You are given the root of a binary search tree (BST), where the values of exactly two nodes of the tree were swapped by mistake. Recover the tree without changing its structure.

Example 1:

Input: root = [1,3,null,null,2]

Output: [3,1,null,null,2]

Explanation: 3 cannot be a left child of 1 because 3 > 1. Swapping 1 and 3 makes the BST valid.

Example 2:

Input: root = [3,1,4,null,null,2]

Output: [2,1,4,null,null,3]

Explanation: 2 cannot be in the right subtree of 3 because 2 < 3. Swapping 2 and 3 makes the BST valid.

Constraints:

  • The number of nodes in the tree is in the range [2, 1000].
  • -2^31 <= Node.val <= 2^31 - 1

Follow up: A solution using O(n) space is pretty straight-forward. Could you devise a constant O(1) space solution?

....

把页面中从“Output: [2,1,4,null,null,3]”开始、到“O(1) space solution?”结束的部分原样抄录下来。 下面的各行是另一份独立材料，与页面无关。

数据段 ▸

....

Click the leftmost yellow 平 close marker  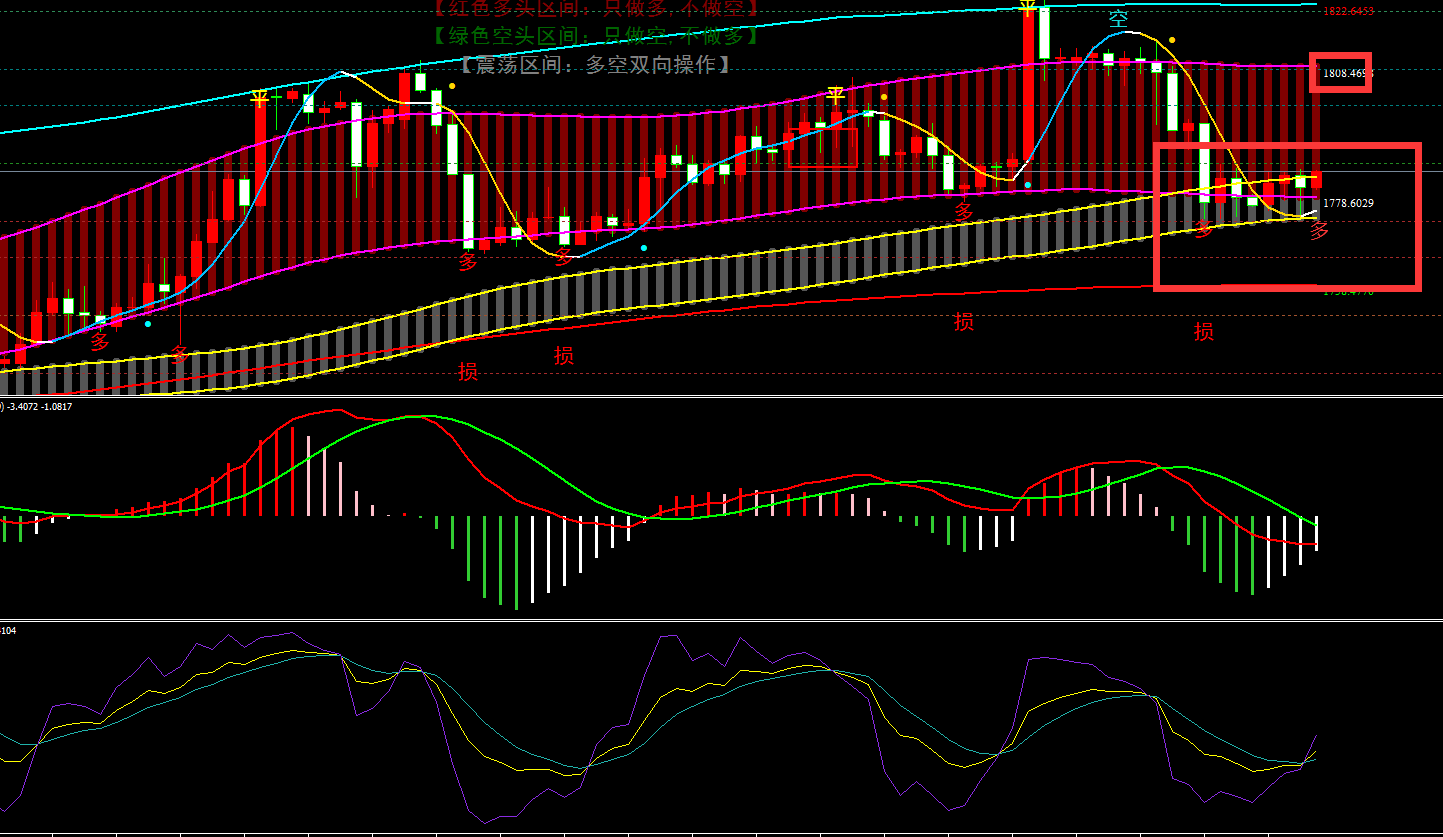(x=260, y=97)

....

本题结果 ▸
Output: [2,1,4,null,null,3]

Explanation: 2 cannot be in the right subtree of 3 because 2 < 3. Swapping 2 and 3 makes the BST valid.

Constraints:

  • The number of nodes in the tree is in the range [2, 1000].
  • -2^31 <= Node.val <= 2^31 - 1

Follow up: A solution using O(n) space is pretty straight-forward. Could you devise a constant O(1) space solution?